• **RECORDS FOR THE EXERCISE**:
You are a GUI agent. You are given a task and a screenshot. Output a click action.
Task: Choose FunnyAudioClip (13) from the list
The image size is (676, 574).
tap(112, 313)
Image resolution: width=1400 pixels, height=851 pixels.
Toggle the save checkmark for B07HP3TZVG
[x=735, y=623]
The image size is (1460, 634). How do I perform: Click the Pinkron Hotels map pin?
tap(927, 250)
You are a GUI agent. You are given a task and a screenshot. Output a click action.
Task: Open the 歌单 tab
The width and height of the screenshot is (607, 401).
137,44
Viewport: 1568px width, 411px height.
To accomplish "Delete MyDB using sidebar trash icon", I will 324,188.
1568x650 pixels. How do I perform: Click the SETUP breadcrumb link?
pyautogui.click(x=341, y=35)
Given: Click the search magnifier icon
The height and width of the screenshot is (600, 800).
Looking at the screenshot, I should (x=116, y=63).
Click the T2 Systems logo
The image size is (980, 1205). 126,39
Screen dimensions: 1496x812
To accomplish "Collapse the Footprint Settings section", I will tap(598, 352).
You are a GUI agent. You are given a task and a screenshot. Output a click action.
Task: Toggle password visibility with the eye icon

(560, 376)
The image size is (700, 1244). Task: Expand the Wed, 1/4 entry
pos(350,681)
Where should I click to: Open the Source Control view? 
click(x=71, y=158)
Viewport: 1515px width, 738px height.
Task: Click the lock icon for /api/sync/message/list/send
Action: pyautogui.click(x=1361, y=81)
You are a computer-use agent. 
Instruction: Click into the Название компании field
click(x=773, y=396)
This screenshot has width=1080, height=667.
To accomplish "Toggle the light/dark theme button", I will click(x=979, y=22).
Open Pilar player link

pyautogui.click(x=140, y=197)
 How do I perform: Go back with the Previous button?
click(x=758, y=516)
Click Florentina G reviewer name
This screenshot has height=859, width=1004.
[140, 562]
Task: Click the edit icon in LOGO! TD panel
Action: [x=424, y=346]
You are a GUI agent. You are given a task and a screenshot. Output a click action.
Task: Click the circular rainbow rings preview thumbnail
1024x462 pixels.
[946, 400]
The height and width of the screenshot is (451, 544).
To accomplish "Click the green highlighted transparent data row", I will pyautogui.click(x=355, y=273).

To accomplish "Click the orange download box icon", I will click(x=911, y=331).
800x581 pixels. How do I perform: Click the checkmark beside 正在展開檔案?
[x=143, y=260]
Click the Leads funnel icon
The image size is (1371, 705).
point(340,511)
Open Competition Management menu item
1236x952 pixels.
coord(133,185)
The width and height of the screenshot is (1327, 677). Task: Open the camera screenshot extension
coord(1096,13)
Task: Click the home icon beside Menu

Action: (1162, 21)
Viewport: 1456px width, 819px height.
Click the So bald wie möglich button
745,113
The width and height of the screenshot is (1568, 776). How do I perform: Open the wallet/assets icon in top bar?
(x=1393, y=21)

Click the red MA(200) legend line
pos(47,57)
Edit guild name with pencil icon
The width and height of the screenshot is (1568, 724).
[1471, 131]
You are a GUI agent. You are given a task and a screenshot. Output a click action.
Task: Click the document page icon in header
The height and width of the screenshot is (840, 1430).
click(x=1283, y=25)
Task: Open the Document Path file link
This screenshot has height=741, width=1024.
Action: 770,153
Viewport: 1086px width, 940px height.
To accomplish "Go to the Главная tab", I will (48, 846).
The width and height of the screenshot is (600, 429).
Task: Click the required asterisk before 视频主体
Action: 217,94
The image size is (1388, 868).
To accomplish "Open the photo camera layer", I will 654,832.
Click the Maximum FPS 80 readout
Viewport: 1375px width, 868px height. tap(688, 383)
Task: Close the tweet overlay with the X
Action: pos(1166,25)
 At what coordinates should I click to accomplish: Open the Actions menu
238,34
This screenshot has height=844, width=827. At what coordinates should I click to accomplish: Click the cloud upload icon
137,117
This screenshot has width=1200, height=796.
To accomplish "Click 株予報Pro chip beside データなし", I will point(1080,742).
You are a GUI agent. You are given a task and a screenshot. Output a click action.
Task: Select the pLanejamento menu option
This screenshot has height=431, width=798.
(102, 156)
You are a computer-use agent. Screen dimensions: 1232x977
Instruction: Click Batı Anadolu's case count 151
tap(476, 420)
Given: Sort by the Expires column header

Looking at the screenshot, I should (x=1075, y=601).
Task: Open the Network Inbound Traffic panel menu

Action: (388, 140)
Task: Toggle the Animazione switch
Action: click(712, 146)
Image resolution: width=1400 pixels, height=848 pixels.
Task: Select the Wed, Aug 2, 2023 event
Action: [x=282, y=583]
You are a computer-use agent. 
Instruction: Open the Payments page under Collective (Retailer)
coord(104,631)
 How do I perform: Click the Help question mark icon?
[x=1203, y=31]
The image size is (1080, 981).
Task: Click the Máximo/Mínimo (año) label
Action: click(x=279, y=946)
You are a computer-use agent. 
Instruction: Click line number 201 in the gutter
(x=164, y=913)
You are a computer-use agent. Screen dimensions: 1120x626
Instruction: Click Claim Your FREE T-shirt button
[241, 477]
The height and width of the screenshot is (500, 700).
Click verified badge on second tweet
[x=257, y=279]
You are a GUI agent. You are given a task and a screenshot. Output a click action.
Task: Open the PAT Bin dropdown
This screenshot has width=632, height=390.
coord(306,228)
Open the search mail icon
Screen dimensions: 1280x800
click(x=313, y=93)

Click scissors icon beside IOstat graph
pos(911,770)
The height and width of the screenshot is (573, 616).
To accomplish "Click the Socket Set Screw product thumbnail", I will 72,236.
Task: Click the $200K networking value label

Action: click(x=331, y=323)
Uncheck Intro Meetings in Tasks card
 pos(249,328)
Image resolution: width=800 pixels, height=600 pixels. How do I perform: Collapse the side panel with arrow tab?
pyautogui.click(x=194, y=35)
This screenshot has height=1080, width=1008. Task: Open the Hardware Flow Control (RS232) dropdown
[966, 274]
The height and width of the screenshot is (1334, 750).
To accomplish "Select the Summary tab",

• **DIRECTIVE**:
Reproduce all of the records above line for line, with no changes.

• **TASK RESULT**:
You are a GUI agent. You are given a task and a screenshot. Output a click action.
Task: Choose FunnyAudioClip (13) from the list
The image size is (676, 574).
tap(112, 313)
Image resolution: width=1400 pixels, height=851 pixels.
Toggle the save checkmark for B07HP3TZVG
[x=735, y=623]
The image size is (1460, 634). How do I perform: Click the Pinkron Hotels map pin?
tap(927, 250)
You are a GUI agent. You are given a task and a screenshot. Output a click action.
Task: Open the 歌单 tab
The width and height of the screenshot is (607, 401).
137,44
Viewport: 1568px width, 411px height.
To accomplish "Delete MyDB using sidebar trash icon", I will 324,188.
1568x650 pixels. How do I perform: Click the SETUP breadcrumb link?
pyautogui.click(x=341, y=35)
Given: Click the search magnifier icon
The height and width of the screenshot is (600, 800).
Looking at the screenshot, I should (x=116, y=63).
Click the T2 Systems logo
The image size is (980, 1205). 126,39
Screen dimensions: 1496x812
To accomplish "Collapse the Footprint Settings section", I will tap(598, 352).
You are a GUI agent. You are given a task and a screenshot. Output a click action.
Task: Toggle password visibility with the eye icon

(560, 376)
The image size is (700, 1244). Task: Expand the Wed, 1/4 entry
pos(350,681)
Where should I click to: Open the Source Control view? 
click(x=71, y=158)
Viewport: 1515px width, 738px height.
Task: Click the lock icon for /api/sync/message/list/send
Action: pyautogui.click(x=1361, y=81)
You are a computer-use agent. 
Instruction: Click into the Название компании field
click(x=773, y=396)
This screenshot has width=1080, height=667.
To accomplish "Toggle the light/dark theme button", I will click(x=979, y=22).
Open Pilar player link

pyautogui.click(x=140, y=197)
 How do I perform: Go back with the Previous button?
click(x=758, y=516)
Click Florentina G reviewer name
This screenshot has height=859, width=1004.
[140, 562]
Task: Click the edit icon in LOGO! TD panel
Action: [x=424, y=346]
You are a GUI agent. You are given a task and a screenshot. Output a click action.
Task: Click the circular rainbow rings preview thumbnail
1024x462 pixels.
[946, 400]
The height and width of the screenshot is (451, 544).
To accomplish "Click the green highlighted transparent data row", I will pyautogui.click(x=355, y=273).

To accomplish "Click the orange download box icon", I will click(x=911, y=331).
800x581 pixels. How do I perform: Click the checkmark beside 正在展開檔案?
[x=143, y=260]
Click the Leads funnel icon
The image size is (1371, 705).
point(340,511)
Open Competition Management menu item
1236x952 pixels.
coord(133,185)
The width and height of the screenshot is (1327, 677). Task: Open the camera screenshot extension
coord(1096,13)
Task: Click the home icon beside Menu

Action: (1162, 21)
Viewport: 1456px width, 819px height.
Click the So bald wie möglich button
745,113
The width and height of the screenshot is (1568, 776). How do I perform: Open the wallet/assets icon in top bar?
(x=1393, y=21)

Click the red MA(200) legend line
pos(47,57)
Edit guild name with pencil icon
The width and height of the screenshot is (1568, 724).
[1471, 131]
You are a GUI agent. You are given a task and a screenshot. Output a click action.
Task: Click the document page icon in header
The height and width of the screenshot is (840, 1430).
click(x=1283, y=25)
Task: Open the Document Path file link
This screenshot has height=741, width=1024.
Action: 770,153
Viewport: 1086px width, 940px height.
To accomplish "Go to the Главная tab", I will (48, 846).
The width and height of the screenshot is (600, 429).
Task: Click the required asterisk before 视频主体
Action: 217,94
The image size is (1388, 868).
To accomplish "Open the photo camera layer", I will 654,832.
Click the Maximum FPS 80 readout
Viewport: 1375px width, 868px height. tap(688, 383)
Task: Close the tweet overlay with the X
Action: pos(1166,25)
 At what coordinates should I click to accomplish: Open the Actions menu
238,34
This screenshot has height=844, width=827. At what coordinates should I click to accomplish: Click the cloud upload icon
137,117
This screenshot has width=1200, height=796.
To accomplish "Click 株予報Pro chip beside データなし", I will point(1080,742).
You are a GUI agent. You are given a task and a screenshot. Output a click action.
Task: Select the pLanejamento menu option
This screenshot has height=431, width=798.
(102, 156)
You are a computer-use agent. Screen dimensions: 1232x977
Instruction: Click Batı Anadolu's case count 151
tap(476, 420)
Given: Sort by the Expires column header

Looking at the screenshot, I should (x=1075, y=601).
Task: Open the Network Inbound Traffic panel menu

Action: (388, 140)
Task: Toggle the Animazione switch
Action: click(712, 146)
Image resolution: width=1400 pixels, height=848 pixels.
Task: Select the Wed, Aug 2, 2023 event
Action: [x=282, y=583]
You are a computer-use agent. 
Instruction: Open the Payments page under Collective (Retailer)
coord(104,631)
 How do I perform: Click the Help question mark icon?
[x=1203, y=31]
The image size is (1080, 981).
Task: Click the Máximo/Mínimo (año) label
Action: click(x=279, y=946)
You are a computer-use agent. 
Instruction: Click line number 201 in the gutter
(x=164, y=913)
You are a computer-use agent. Screen dimensions: 1120x626
Instruction: Click Claim Your FREE T-shirt button
[241, 477]
The height and width of the screenshot is (500, 700).
Click verified badge on second tweet
[x=257, y=279]
You are a GUI agent. You are given a task and a screenshot. Output a click action.
Task: Open the PAT Bin dropdown
This screenshot has width=632, height=390.
coord(306,228)
Open the search mail icon
Screen dimensions: 1280x800
click(x=313, y=93)

Click scissors icon beside IOstat graph
pos(911,770)
The height and width of the screenshot is (573, 616).
To accomplish "Click the Socket Set Screw product thumbnail", I will 72,236.
Task: Click the $200K networking value label

Action: click(x=331, y=323)
Uncheck Intro Meetings in Tasks card
 pos(249,328)
Image resolution: width=800 pixels, height=600 pixels. How do I perform: Collapse the side panel with arrow tab?
pyautogui.click(x=194, y=35)
This screenshot has height=1080, width=1008. Task: Open the Hardware Flow Control (RS232) dropdown
[966, 274]
The height and width of the screenshot is (1334, 750).
To accomplish "Select the Summary tab",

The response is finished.